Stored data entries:

------

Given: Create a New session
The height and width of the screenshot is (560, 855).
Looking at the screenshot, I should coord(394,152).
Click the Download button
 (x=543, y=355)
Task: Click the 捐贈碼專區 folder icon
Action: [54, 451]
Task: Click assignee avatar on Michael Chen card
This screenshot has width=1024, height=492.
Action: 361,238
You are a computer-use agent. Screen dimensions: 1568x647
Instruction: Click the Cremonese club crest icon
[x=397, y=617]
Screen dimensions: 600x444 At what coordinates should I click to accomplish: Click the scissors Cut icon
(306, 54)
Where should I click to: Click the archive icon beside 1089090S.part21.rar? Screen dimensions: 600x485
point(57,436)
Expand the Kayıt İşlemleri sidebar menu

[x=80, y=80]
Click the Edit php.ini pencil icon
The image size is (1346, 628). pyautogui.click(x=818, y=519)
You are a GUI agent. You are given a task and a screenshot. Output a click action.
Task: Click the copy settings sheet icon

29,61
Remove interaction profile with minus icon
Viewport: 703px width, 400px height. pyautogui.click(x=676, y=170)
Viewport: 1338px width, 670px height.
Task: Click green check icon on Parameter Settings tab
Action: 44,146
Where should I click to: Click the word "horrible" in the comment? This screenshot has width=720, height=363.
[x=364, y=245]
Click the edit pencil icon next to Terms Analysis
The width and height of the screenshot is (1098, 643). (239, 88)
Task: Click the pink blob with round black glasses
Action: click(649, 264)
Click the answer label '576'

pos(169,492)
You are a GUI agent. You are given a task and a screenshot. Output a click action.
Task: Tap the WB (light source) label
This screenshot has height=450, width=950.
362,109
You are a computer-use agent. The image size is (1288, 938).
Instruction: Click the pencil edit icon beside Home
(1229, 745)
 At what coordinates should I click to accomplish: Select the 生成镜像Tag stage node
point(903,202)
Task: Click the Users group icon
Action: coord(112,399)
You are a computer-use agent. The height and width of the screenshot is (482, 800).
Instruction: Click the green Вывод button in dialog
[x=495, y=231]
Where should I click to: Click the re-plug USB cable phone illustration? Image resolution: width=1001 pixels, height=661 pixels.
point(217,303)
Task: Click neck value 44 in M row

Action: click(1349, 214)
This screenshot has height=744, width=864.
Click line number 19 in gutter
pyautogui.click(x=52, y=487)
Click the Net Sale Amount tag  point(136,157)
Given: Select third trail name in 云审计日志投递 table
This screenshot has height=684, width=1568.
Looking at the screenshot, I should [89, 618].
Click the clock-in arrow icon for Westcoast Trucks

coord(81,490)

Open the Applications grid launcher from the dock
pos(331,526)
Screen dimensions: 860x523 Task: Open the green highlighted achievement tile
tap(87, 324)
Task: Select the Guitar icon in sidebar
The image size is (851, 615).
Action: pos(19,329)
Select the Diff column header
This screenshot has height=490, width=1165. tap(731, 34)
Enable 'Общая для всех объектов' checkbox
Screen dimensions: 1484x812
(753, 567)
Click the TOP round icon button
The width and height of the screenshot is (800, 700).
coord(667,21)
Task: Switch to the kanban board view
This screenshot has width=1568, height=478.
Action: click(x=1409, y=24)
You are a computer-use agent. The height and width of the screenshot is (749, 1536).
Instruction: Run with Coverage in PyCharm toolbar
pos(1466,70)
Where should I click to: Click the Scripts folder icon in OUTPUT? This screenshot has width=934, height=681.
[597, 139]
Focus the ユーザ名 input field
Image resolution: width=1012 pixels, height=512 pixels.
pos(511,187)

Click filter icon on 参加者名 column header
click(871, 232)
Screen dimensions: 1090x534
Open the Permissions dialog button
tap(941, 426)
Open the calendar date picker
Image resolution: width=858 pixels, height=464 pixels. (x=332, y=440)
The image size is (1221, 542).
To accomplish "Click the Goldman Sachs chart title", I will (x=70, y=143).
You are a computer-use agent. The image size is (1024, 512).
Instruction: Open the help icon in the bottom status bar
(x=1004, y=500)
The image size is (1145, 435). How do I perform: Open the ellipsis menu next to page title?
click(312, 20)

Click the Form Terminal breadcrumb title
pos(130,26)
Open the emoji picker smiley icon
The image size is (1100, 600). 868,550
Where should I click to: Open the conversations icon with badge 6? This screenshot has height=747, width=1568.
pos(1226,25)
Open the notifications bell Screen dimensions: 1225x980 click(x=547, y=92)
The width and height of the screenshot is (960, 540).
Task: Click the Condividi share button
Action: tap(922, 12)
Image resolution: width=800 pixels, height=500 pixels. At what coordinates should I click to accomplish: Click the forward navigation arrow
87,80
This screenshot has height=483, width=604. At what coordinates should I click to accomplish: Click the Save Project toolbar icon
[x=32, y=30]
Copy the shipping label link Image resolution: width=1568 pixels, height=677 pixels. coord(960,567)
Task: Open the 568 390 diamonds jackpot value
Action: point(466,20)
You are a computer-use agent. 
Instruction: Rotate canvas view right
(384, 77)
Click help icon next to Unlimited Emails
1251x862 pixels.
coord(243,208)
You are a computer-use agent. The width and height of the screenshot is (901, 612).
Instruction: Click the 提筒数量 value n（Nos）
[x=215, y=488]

------

**ACTIVITY**.
Could you return all the data above exactly as it appears?

**RESPONSE TO THE EXERCISE**.
Given: Create a New session
The height and width of the screenshot is (560, 855).
Looking at the screenshot, I should coord(394,152).
Click the Download button
 (x=543, y=355)
Task: Click the 捐贈碼專區 folder icon
Action: [54, 451]
Task: Click assignee avatar on Michael Chen card
This screenshot has width=1024, height=492.
Action: 361,238
You are a computer-use agent. Screen dimensions: 1568x647
Instruction: Click the Cremonese club crest icon
[x=397, y=617]
Screen dimensions: 600x444 At what coordinates should I click to accomplish: Click the scissors Cut icon
(306, 54)
Where should I click to: Click the archive icon beside 1089090S.part21.rar? Screen dimensions: 600x485
point(57,436)
Expand the Kayıt İşlemleri sidebar menu

[x=80, y=80]
Click the Edit php.ini pencil icon
The image size is (1346, 628). pyautogui.click(x=818, y=519)
You are a GUI agent. You are given a task and a screenshot. Output a click action.
Task: Click the copy settings sheet icon

29,61
Remove interaction profile with minus icon
Viewport: 703px width, 400px height. pyautogui.click(x=676, y=170)
Viewport: 1338px width, 670px height.
Task: Click green check icon on Parameter Settings tab
Action: 44,146
Where should I click to: Click the word "horrible" in the comment? This screenshot has width=720, height=363.
[x=364, y=245]
Click the edit pencil icon next to Terms Analysis
The width and height of the screenshot is (1098, 643). (239, 88)
Task: Click the pink blob with round black glasses
Action: click(649, 264)
Click the answer label '576'

pos(169,492)
You are a GUI agent. You are given a task and a screenshot. Output a click action.
Task: Tap the WB (light source) label
This screenshot has height=450, width=950.
362,109
You are a computer-use agent. The image size is (1288, 938).
Instruction: Click the pencil edit icon beside Home
(1229, 745)
 At what coordinates should I click to accomplish: Select the 生成镜像Tag stage node
point(903,202)
Task: Click the Users group icon
Action: coord(112,399)
You are a computer-use agent. The height and width of the screenshot is (482, 800).
Instruction: Click the green Вывод button in dialog
[x=495, y=231]
Where should I click to: Click the re-plug USB cable phone illustration? Image resolution: width=1001 pixels, height=661 pixels.
point(217,303)
Task: Click neck value 44 in M row

Action: click(1349, 214)
This screenshot has height=744, width=864.
Click line number 19 in gutter
pyautogui.click(x=52, y=487)
Click the Net Sale Amount tag  point(136,157)
Given: Select third trail name in 云审计日志投递 table
This screenshot has height=684, width=1568.
Looking at the screenshot, I should [89, 618].
Click the clock-in arrow icon for Westcoast Trucks

coord(81,490)

Open the Applications grid launcher from the dock
pos(331,526)
Screen dimensions: 860x523 Task: Open the green highlighted achievement tile
tap(87, 324)
Task: Select the Guitar icon in sidebar
The image size is (851, 615).
Action: pos(19,329)
Select the Diff column header
This screenshot has height=490, width=1165. tap(731, 34)
Enable 'Общая для всех объектов' checkbox
Screen dimensions: 1484x812
(753, 567)
Click the TOP round icon button
The width and height of the screenshot is (800, 700).
coord(667,21)
Task: Switch to the kanban board view
This screenshot has width=1568, height=478.
Action: click(x=1409, y=24)
You are a computer-use agent. The height and width of the screenshot is (749, 1536).
Instruction: Run with Coverage in PyCharm toolbar
pos(1466,70)
Where should I click to: Click the Scripts folder icon in OUTPUT? This screenshot has width=934, height=681.
[597, 139]
Focus the ユーザ名 input field
Image resolution: width=1012 pixels, height=512 pixels.
pos(511,187)

Click filter icon on 参加者名 column header
click(871, 232)
Screen dimensions: 1090x534
Open the Permissions dialog button
tap(941, 426)
Open the calendar date picker
Image resolution: width=858 pixels, height=464 pixels. (x=332, y=440)
The image size is (1221, 542).
To accomplish "Click the Goldman Sachs chart title", I will (x=70, y=143).
You are a computer-use agent. The image size is (1024, 512).
Instruction: Open the help icon in the bottom status bar
(x=1004, y=500)
The image size is (1145, 435). How do I perform: Open the ellipsis menu next to page title?
click(312, 20)

Click the Form Terminal breadcrumb title
pos(130,26)
Open the emoji picker smiley icon
The image size is (1100, 600). 868,550
Where should I click to: Open the conversations icon with badge 6? This screenshot has height=747, width=1568.
pos(1226,25)
Open the notifications bell Screen dimensions: 1225x980 click(x=547, y=92)
The width and height of the screenshot is (960, 540).
Task: Click the Condividi share button
Action: tap(922, 12)
Image resolution: width=800 pixels, height=500 pixels. At what coordinates should I click to accomplish: Click the forward navigation arrow
87,80
This screenshot has height=483, width=604. At what coordinates should I click to accomplish: Click the Save Project toolbar icon
[x=32, y=30]
Copy the shipping label link Image resolution: width=1568 pixels, height=677 pixels. coord(960,567)
Task: Open the 568 390 diamonds jackpot value
Action: point(466,20)
You are a computer-use agent. 
Instruction: Rotate canvas view right
(384, 77)
Click help icon next to Unlimited Emails
1251x862 pixels.
coord(243,208)
You are a computer-use agent. The width and height of the screenshot is (901, 612).
Instruction: Click the 提筒数量 value n（Nos）
[x=215, y=488]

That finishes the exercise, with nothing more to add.